======== Source material
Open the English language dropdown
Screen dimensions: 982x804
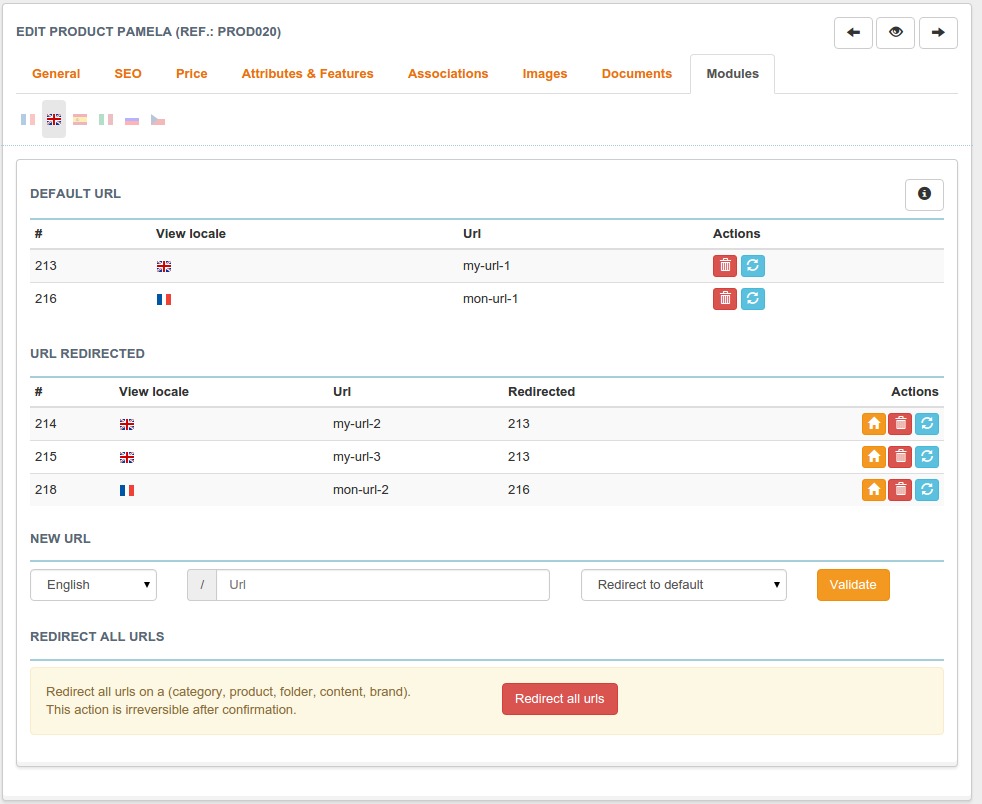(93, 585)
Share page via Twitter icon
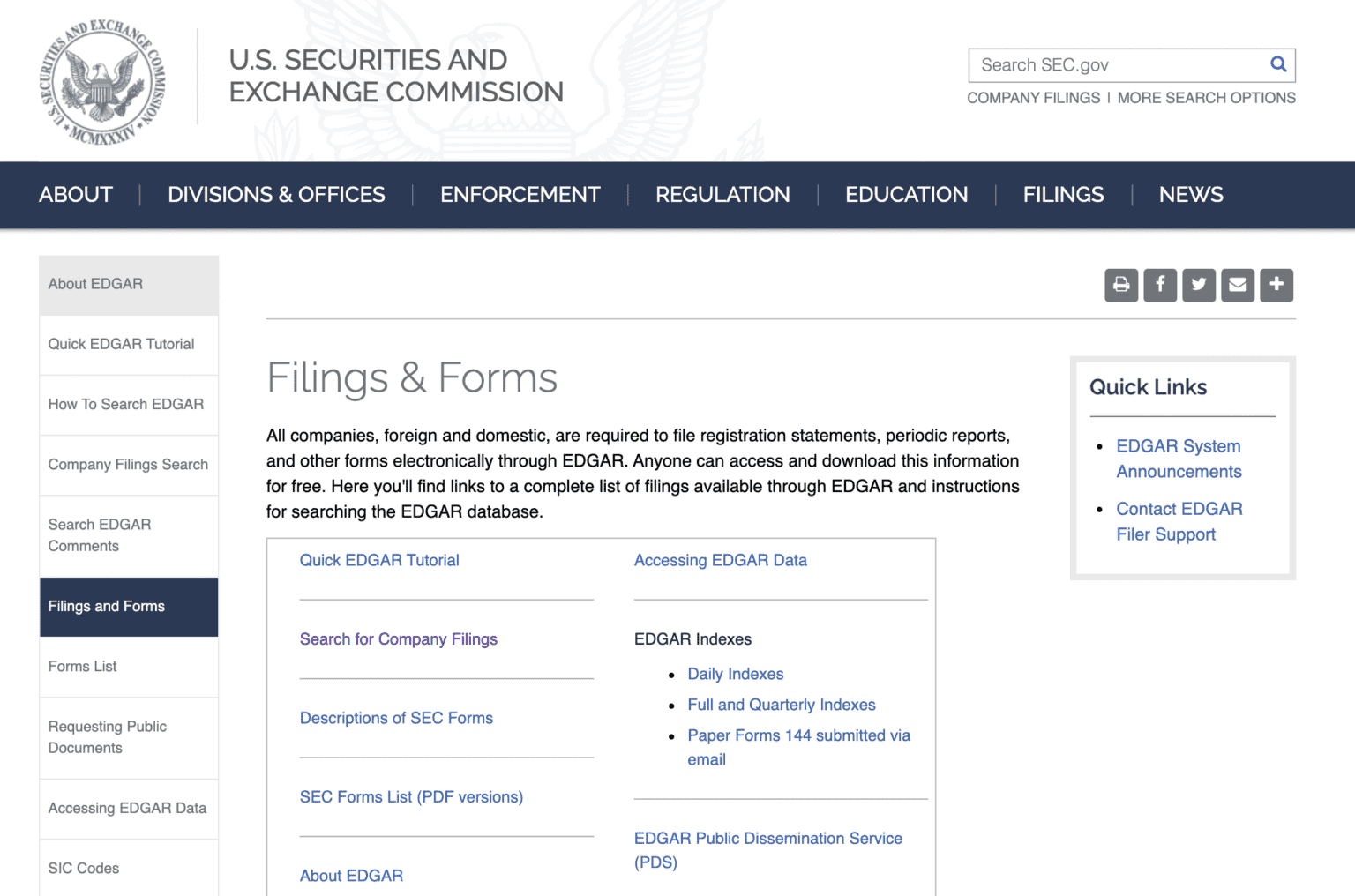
================
======== Source material
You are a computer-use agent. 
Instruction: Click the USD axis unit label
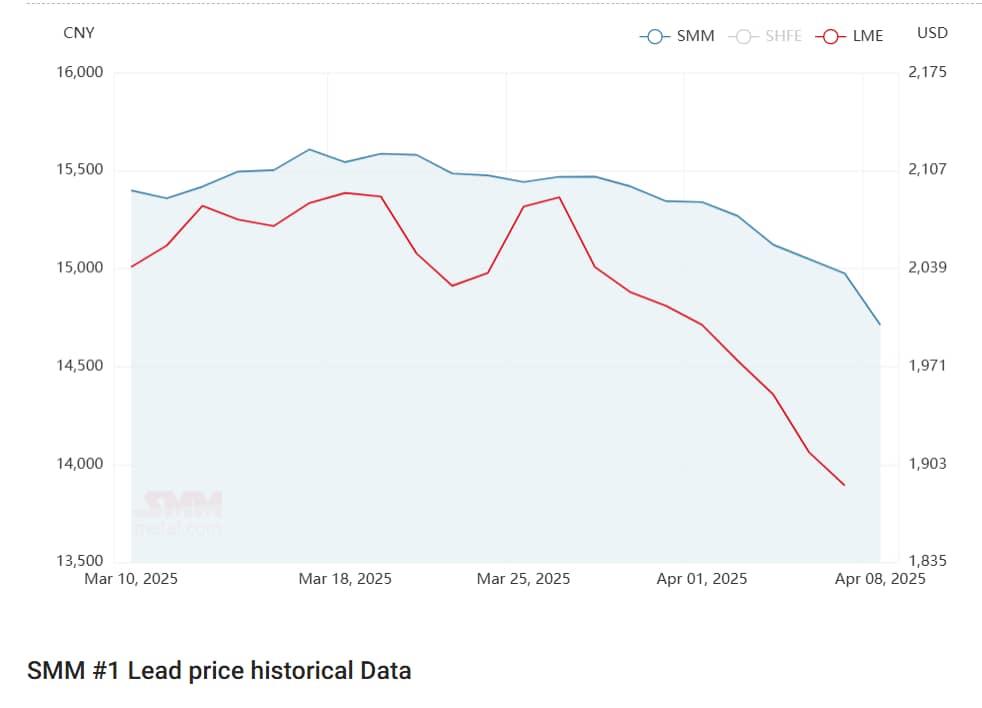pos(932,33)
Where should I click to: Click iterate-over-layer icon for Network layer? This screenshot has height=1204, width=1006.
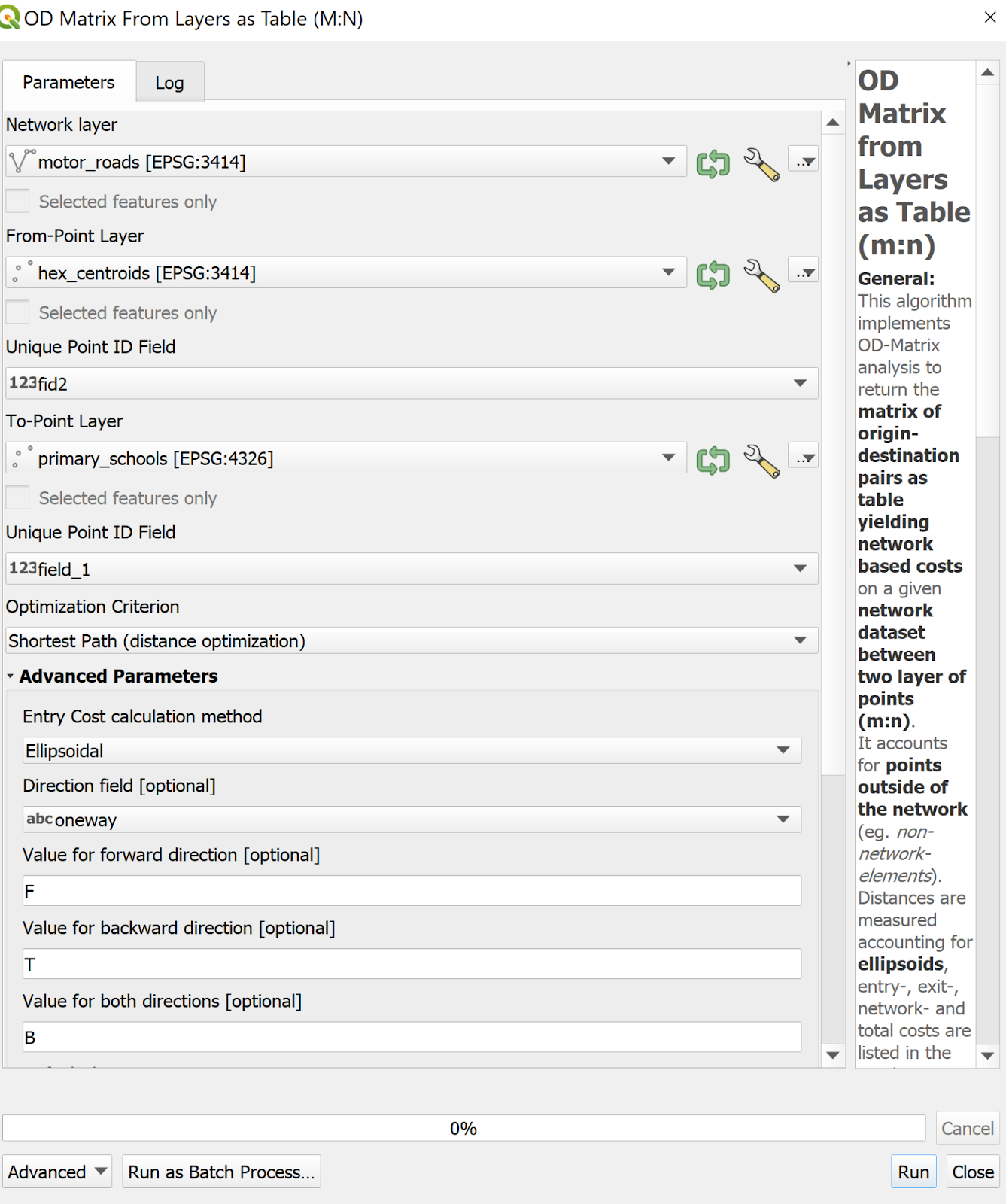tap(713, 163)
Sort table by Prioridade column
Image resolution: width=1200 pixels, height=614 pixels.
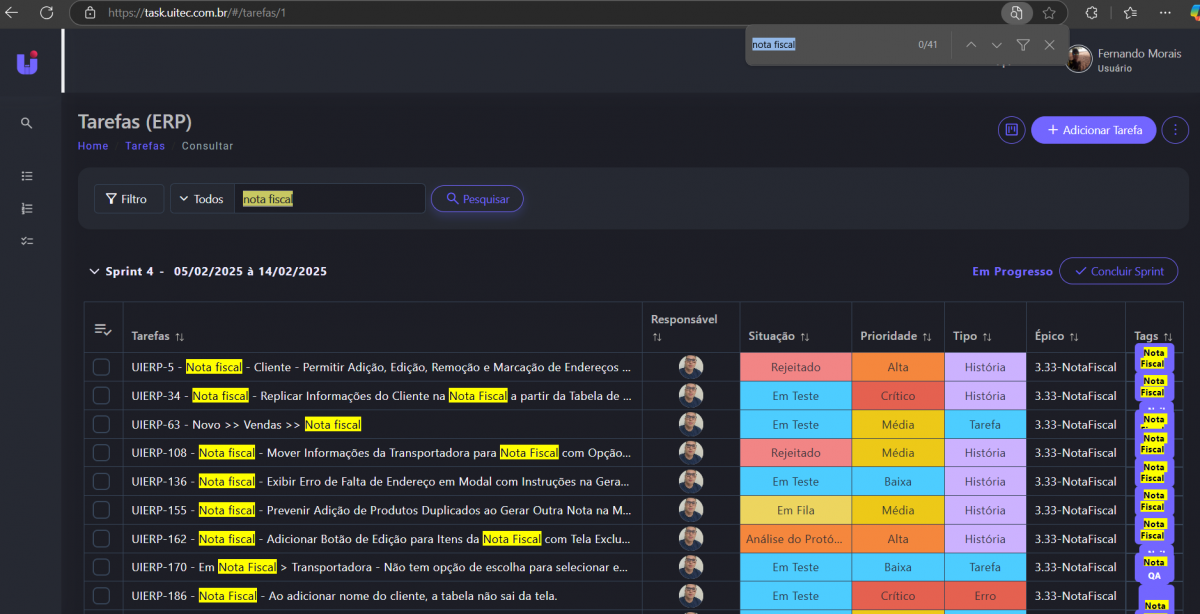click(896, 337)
================
* **Activity**: Produce an exact reproduction of the listing above, limited to the lines starting at the line with "Screen dimensions: 982x804" and ending at the line with "Share page via Twitter icon", both kept, with every picture left out.

* **Answer box**:
Screen dimensions: 982x804
(93, 585)
Share page via Twitter icon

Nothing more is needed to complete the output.